Exercise directions
Please say how many lines in the records contain the word "panel", giving only the number.

Entries supplied

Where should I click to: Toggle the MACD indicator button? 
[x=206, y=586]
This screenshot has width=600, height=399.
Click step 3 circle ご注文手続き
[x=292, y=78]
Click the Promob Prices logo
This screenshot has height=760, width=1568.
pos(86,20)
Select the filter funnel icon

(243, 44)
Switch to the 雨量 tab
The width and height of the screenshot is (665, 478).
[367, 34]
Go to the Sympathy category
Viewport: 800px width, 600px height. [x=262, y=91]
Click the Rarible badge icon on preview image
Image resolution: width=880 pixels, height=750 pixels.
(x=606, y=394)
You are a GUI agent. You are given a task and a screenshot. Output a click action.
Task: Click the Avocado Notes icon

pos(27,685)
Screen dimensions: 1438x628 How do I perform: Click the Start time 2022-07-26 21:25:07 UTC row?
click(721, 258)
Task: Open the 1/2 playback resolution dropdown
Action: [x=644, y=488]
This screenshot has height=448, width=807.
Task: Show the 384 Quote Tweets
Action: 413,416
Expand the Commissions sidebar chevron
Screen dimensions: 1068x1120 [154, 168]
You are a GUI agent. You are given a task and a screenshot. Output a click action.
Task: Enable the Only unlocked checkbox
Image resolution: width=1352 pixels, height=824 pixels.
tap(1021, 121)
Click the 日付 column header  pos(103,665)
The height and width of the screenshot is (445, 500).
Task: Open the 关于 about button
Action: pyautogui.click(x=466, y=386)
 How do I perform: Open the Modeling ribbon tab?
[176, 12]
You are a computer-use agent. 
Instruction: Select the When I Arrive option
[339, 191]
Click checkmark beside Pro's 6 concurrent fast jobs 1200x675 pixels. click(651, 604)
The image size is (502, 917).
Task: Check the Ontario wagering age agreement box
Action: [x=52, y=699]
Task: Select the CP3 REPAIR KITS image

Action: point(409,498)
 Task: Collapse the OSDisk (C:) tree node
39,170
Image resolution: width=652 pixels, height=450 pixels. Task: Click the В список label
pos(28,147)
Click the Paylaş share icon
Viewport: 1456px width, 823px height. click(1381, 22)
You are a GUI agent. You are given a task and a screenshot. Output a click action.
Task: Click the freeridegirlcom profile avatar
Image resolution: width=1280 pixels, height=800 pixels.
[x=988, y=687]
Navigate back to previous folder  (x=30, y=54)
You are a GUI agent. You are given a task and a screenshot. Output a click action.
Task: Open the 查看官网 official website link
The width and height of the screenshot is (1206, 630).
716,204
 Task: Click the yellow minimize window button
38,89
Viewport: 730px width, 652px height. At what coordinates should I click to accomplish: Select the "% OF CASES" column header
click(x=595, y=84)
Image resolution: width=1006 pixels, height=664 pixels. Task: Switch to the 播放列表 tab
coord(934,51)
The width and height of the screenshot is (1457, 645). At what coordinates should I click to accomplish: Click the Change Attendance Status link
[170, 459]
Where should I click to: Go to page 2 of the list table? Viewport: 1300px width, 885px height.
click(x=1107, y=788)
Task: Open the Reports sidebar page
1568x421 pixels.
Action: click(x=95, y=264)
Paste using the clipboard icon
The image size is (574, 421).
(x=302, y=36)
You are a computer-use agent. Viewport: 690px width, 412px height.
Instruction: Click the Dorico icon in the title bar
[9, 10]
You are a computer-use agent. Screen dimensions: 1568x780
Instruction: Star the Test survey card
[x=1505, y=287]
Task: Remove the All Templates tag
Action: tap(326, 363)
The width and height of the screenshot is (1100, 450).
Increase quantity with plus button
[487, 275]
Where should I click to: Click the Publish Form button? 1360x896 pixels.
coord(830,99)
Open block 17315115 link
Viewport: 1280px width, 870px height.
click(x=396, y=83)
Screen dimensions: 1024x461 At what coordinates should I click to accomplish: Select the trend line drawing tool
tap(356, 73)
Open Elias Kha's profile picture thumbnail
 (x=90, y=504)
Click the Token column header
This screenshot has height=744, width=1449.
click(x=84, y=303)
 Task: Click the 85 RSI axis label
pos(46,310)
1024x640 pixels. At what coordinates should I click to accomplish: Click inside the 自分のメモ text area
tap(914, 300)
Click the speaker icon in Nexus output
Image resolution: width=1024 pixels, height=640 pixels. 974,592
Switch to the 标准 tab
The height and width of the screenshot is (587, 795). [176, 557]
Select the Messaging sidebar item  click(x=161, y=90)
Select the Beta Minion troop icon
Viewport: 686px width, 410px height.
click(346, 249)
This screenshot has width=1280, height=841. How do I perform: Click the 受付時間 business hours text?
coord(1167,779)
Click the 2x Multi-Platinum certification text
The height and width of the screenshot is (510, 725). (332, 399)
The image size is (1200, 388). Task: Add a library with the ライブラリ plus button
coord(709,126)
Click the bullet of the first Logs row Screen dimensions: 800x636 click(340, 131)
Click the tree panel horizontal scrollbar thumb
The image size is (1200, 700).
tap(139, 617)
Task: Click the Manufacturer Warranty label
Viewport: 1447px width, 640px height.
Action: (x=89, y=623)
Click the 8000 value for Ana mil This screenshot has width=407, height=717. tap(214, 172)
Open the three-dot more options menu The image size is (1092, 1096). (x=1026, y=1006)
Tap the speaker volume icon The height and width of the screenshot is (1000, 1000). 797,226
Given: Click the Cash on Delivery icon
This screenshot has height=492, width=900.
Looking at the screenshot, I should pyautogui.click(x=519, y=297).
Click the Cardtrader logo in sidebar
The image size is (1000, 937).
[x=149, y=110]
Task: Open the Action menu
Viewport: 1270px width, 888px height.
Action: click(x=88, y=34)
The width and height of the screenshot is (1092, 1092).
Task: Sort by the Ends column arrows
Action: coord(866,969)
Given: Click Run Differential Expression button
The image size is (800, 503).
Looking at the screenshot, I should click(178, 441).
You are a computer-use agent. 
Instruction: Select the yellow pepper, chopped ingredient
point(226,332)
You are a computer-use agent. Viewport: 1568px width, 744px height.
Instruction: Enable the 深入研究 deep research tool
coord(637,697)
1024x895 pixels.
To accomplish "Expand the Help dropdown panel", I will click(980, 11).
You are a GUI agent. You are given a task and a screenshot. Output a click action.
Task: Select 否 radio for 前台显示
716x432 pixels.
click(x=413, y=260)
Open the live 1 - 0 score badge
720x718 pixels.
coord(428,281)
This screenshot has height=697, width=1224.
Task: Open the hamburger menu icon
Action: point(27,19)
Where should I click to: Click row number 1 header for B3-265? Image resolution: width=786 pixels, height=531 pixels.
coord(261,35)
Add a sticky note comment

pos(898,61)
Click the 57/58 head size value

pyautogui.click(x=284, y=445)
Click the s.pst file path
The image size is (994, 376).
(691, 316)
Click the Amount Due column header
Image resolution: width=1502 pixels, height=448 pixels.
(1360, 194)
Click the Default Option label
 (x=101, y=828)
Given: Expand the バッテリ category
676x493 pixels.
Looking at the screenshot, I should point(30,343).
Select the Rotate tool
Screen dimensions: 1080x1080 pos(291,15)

Problem solution
2